═════ THE RECORDS

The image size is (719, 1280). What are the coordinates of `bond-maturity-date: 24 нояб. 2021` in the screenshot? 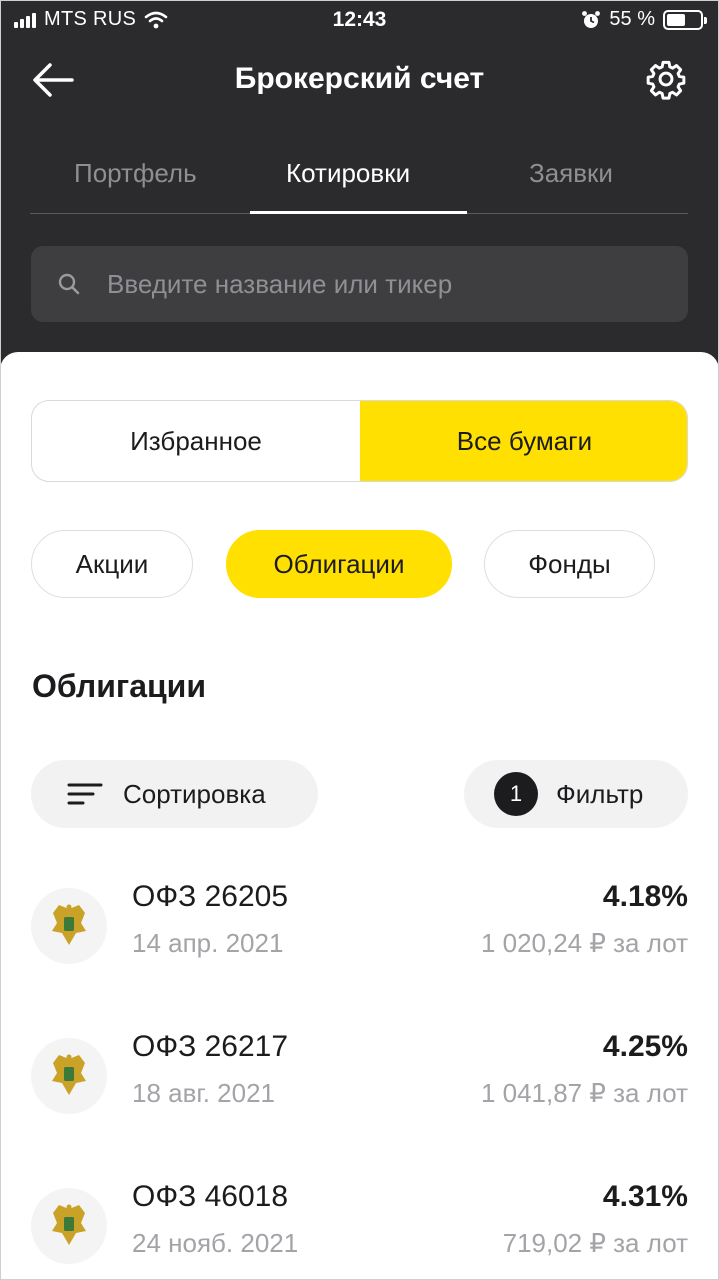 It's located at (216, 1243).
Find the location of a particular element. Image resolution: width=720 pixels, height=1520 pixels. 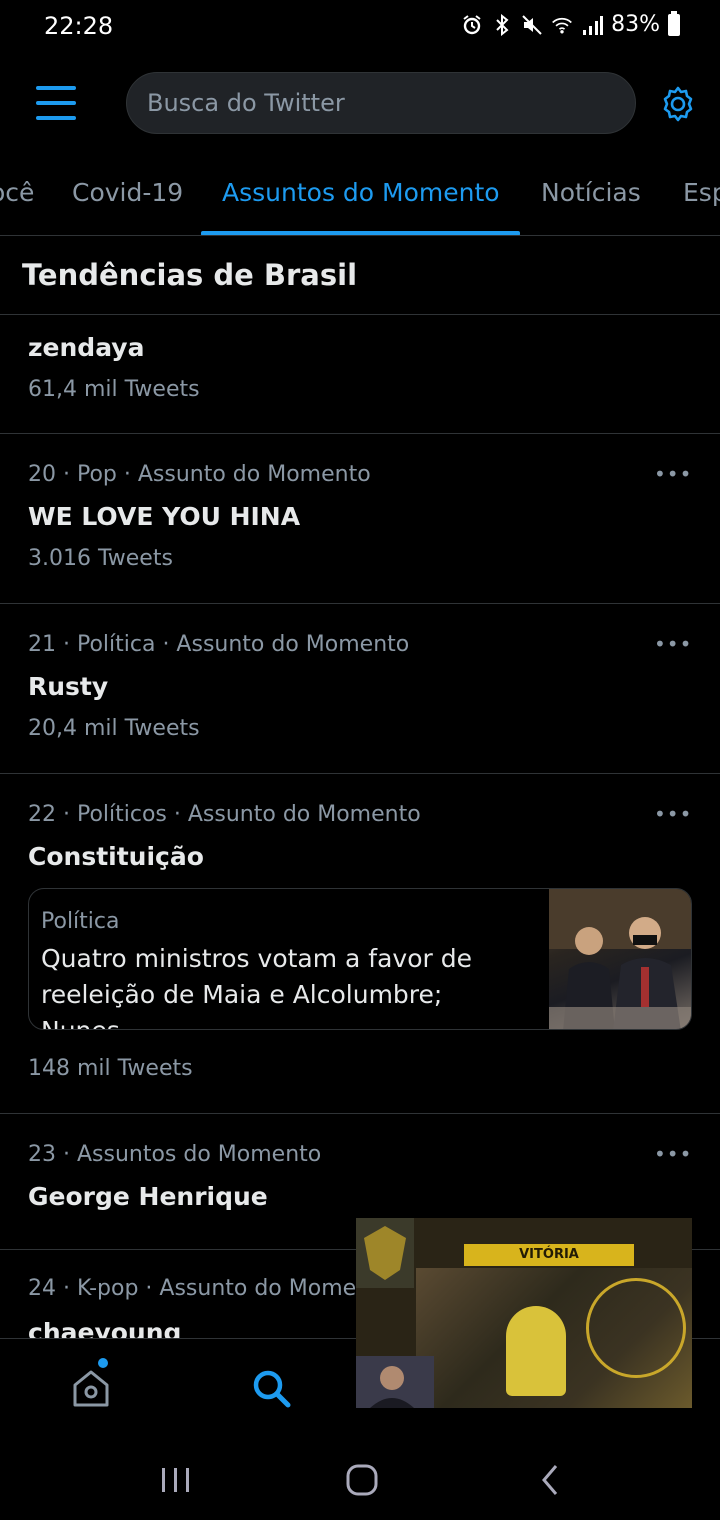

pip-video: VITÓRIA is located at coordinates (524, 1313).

══════════
═════ THE RECORDS

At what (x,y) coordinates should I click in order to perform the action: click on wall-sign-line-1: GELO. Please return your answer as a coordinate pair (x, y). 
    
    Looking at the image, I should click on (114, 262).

══════════

PROBLEM TO SOLVE —
Could you output the data verbatim, beginning at the line that has "Find the location" and stopping after the line that has "pip-video: VITÓRIA is", with the pictures left out?

ANSWER BOX —
Find the location of a particular element. Image resolution: width=720 pixels, height=1520 pixels. 

pip-video: VITÓRIA is located at coordinates (524, 1313).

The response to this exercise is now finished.